You may have noticed that Buzzfeed created, well, a bit of a buzz in the online publishing industry lately for an unexpected reason.
After years of pushing back against banner advertising, the media giant has embraced them once again. The reason? While “native” style advertising, custom-written and designed to fit with the look and feel of the editorial content performs very well, it’s also extremely difficult to scale. This is due to the simple fact that it’s highly time and labor intensive for publishers to accommodate.
With ad profits shrinking, BuzzFeed has gone full circle and reintroduced not only banner ads, but programmatic banner ads.
Before we look at why, let’s take a look at what this means.
What is Programmatic Advertising?
Programmatic ad buying basically means cutting out the ‘real person’ element and instead using a machine to buy ads for your site. Using specialized software, you skip the usual process of human negotiation, RFPs and manual insertion orders completely. Instead, you set the parameters you want, and let the computer do the hard graft of selecting and placing the kind of ads you’ve specified alongside your content.
How it Can Help
Any kind of automation can help streamline your workload and save you time and money, but when it comes to ad placement, it’s a no-brainer.
Once you’ve figured out what kind of ads you want on your site, how much you expect to earn and so on, physically managing this process for every new ad placement is pretty inefficient. Far better to redirect your resources towards the stuff that taxes the gray matter – content creation, editorial strategy, marketing and so on.
Why the Resistance?
Given the benefits, you might reasonably wonder: why isn’t everyone jumping on board? The simple answer is that programmatic advertising, as with any automated alternative that removes skill directly from the equation, tends to get frowned upon – at least, at first.
Right now, some in the publishing industry are reluctant to embrace programmatic advertising because they feel it lacks the prestige that comes with landing a big-name client through hard graft, networking and negotiation.
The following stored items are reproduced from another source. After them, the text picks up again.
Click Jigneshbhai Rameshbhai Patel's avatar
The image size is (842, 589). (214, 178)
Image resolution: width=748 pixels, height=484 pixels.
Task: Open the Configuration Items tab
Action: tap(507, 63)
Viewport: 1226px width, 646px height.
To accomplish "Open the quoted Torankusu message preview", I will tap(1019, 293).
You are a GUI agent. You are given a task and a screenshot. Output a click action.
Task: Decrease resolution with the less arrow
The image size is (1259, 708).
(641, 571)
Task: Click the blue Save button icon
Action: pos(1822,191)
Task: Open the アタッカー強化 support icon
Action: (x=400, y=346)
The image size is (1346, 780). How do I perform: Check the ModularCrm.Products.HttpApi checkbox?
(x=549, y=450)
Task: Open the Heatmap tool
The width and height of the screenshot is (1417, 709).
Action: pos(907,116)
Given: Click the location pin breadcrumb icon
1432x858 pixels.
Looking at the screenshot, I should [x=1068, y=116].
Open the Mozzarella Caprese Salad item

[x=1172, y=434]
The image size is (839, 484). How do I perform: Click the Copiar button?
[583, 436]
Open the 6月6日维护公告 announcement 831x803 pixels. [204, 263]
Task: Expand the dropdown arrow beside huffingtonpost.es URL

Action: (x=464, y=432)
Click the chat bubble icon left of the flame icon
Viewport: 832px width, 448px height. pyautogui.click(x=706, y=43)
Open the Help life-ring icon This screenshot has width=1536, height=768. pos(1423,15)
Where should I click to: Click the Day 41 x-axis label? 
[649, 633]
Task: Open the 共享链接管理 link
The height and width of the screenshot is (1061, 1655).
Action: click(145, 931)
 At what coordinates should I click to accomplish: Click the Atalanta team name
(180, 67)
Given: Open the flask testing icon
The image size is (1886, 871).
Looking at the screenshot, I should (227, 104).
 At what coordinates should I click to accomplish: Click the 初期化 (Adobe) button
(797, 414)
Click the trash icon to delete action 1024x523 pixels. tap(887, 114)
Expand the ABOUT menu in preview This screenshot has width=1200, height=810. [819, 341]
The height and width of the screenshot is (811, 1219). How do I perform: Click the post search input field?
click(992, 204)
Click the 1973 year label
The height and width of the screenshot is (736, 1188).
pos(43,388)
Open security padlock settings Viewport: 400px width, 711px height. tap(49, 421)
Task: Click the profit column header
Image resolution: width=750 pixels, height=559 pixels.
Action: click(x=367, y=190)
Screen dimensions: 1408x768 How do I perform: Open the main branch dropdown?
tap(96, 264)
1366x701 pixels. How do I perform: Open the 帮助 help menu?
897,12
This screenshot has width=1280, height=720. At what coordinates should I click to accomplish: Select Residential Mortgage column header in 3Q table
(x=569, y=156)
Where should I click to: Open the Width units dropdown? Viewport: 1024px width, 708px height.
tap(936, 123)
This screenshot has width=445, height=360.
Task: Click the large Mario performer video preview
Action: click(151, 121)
But the fact is, more and more big-name brands are switching to programmatic advertising anyway. Take Target, Unilever and L’Oreal to name but three. From an advertisers point of view, it’s an easy, straightforward, simple-to-scale way of assigning your marketing budget while keeping a firm grip on expenses and overseeing all your ad spend in one place.
And, of course, wherever your clients go, it makes sense to follow.
Building Programmatic Ads Into Your ROI Tracking
The great thing about programmatic ads is that they are highly predictable and rapid to place, making it infinitely easier for you to keep track of what you’re earning, as well as what you’re spending. Lead times shrink and payment structures are simplified, meaning it’s simpler than ever to keep tabs on important things like ad revenue on a single page of content – and of course, ROI.
Remember, though: to get the most value from this, whatever programmatic ad provider you choose to use must be fully integrated with your content distribution platform. This platform must be able to aggregate your data in one place, allowing you to monitor and measure all your campaigns centrally, without leaving the interface. It must also allow you to keep track of all the different ads you’re working with, and – crucially – give you a way to attribute each revenue path to each source of cost.
By getting all your data and your analytics in one place, you can truly harness the potential of automation to become a lean, mean, profit-generating machine.